• _Given problem_
Format each line of the records below as one string in a JSON list, skipping blank lines. Leave the pictures out of the list.

━━━━━ Provided material

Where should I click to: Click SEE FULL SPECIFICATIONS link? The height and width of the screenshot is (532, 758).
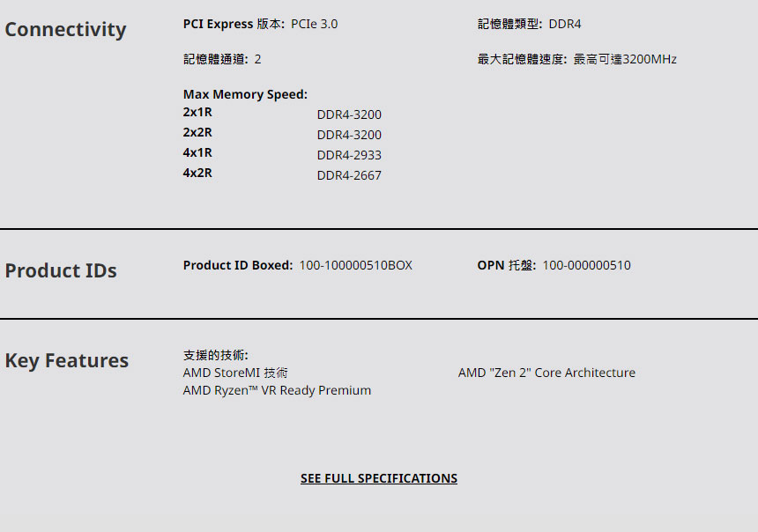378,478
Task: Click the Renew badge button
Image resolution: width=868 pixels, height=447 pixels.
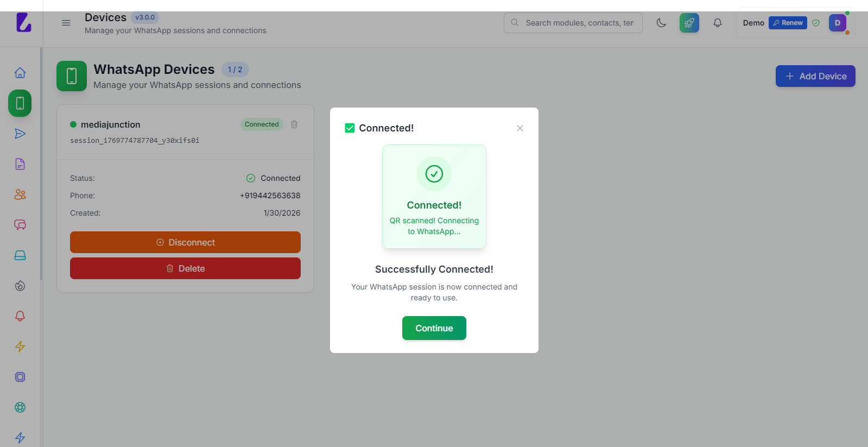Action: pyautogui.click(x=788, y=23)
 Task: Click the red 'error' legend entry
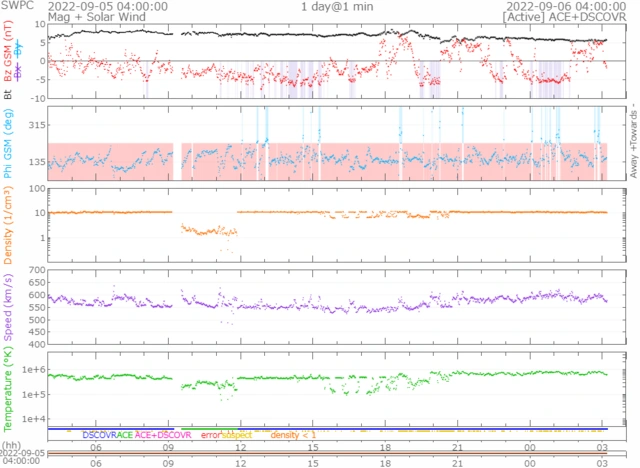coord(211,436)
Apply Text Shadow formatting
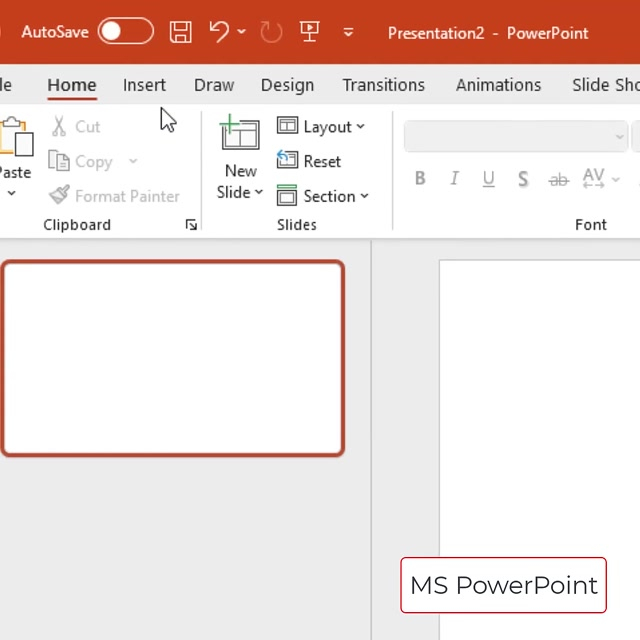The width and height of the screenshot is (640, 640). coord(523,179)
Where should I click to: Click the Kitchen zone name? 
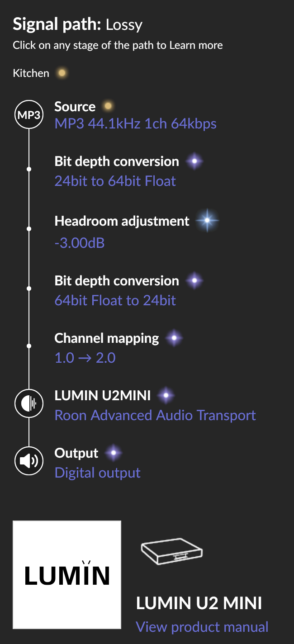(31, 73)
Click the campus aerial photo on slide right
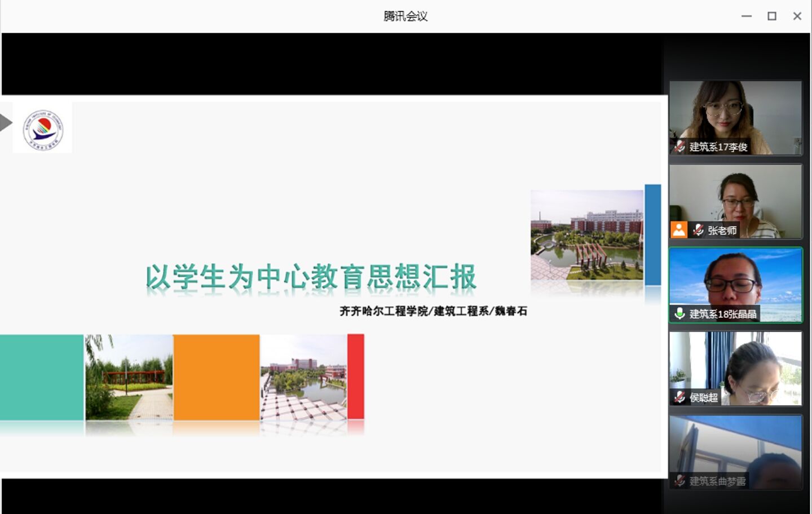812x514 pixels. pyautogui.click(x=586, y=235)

━━━━━━━━━━

• _Answer for this exercise_
[
  "Where should I click to: Click SEE FULL SPECIFICATIONS link? The height and width of the screenshot is (532, 758).",
  "378,478",
  "Task: Click the Renew badge button",
  "Image resolution: width=868 pixels, height=447 pixels.",
  "Action: pyautogui.click(x=788, y=23)",
  " Task: Click the red 'error' legend entry",
  "coord(211,436)",
  "Apply Text Shadow formatting",
  "The width and height of the screenshot is (640, 640). coord(523,179)",
  "Where should I click to: Click the Kitchen zone name? ",
  "(31, 73)",
  "Click the campus aerial photo on slide right",
  "812x514 pixels. pyautogui.click(x=586, y=235)"
]